Politica
Rimpasto, nella trattativa spunta la candidatura alla città metropolitana
Un posto nel consiglio metropolitano. Sul tavolo delle trattative per il rimpasto di giunta spunta la candidatura alla Città Metropolitana di Napoli. Qualcosa da offrire come contropartita a chi non riuscirà a sedere sulla poltrona di presidente del consiglio comunale.
Sì, perché il rompicapo di Gaetano Cimmino è tutto concentrato sulla guida dell’assise. Tutto nasce da un’intesa di massima risalente al 2018, poco dopo le elezioni, quando la maggioranza designò Vincenzo Ungaro alla presidenza. Anche allora il derby era con Antonio Cimmino, tutt’ora aspirante presidente. Il sindaco chiese un passo indietro al suo omonimo consigliere di Forza Italia, garantendo una staffetta a metà mandato. E ora quella promessa deve passare all’incasso.
Il primo cittadino ha però messo sul piatto la candidatura alla città metropolitana per convincere uno dei due, tra Ungaro e Cimmino, a fare un passo indietro e chiudere in fretta la partita. Altrimenti l’unica alternativa sarebbe quella di offrire all’attuale presidente del consiglio un posto in giunta, che però occuperebbe una casella da mettere a disposizione delle liste e dei partiti di maggioranza.

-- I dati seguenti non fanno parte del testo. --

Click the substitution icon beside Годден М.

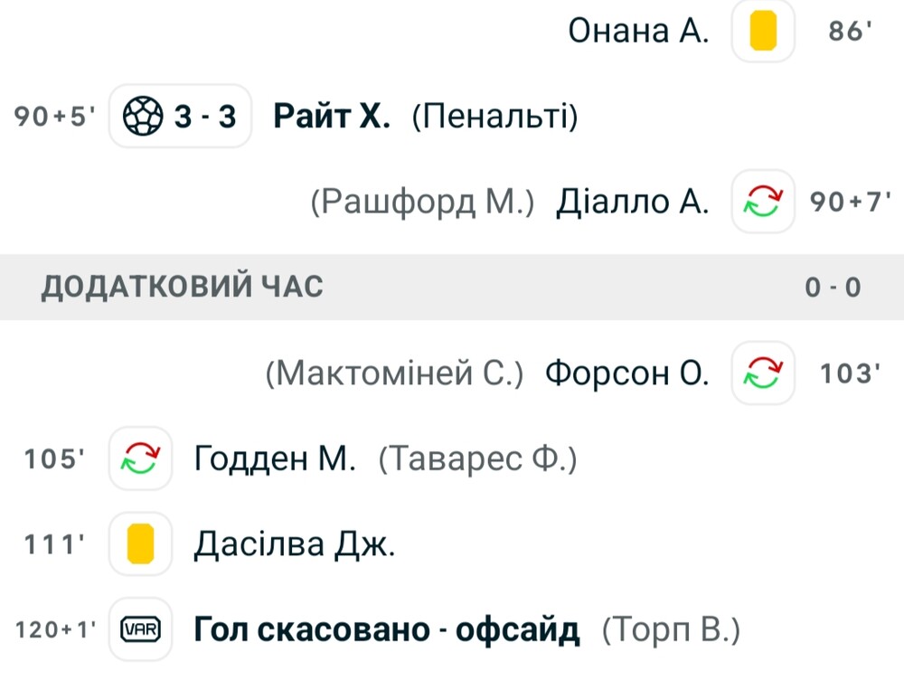pos(141,458)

Ricapitolando, il piano dovrebbe essere più o meno questo: Antonio Cimmino presidente del consiglio, Vincenzo Ungaro candidato alla città Metropolitana con l’appoggio anche di Forza Italia. Questo consentirebbe di fare soltanto un cambio in giunta, massimo due e chiudere la partita entro fine mese.
Ma c’è sempre la variante che rischia di far saltare tutto. Vale a dire la candidatura di Franco Cascone, primo dei non eletti di Forza Italia in consiglio regionale. A quel punto il sindaco Cimmino non potrebbe dire no a Cascone, già sostenuto nella scorsa campagna elettorale di settembre a discapito di Annarita Patriarca, poi risultata prima e unica eletta per il partito di Berlusconi nella provincia di Napoli.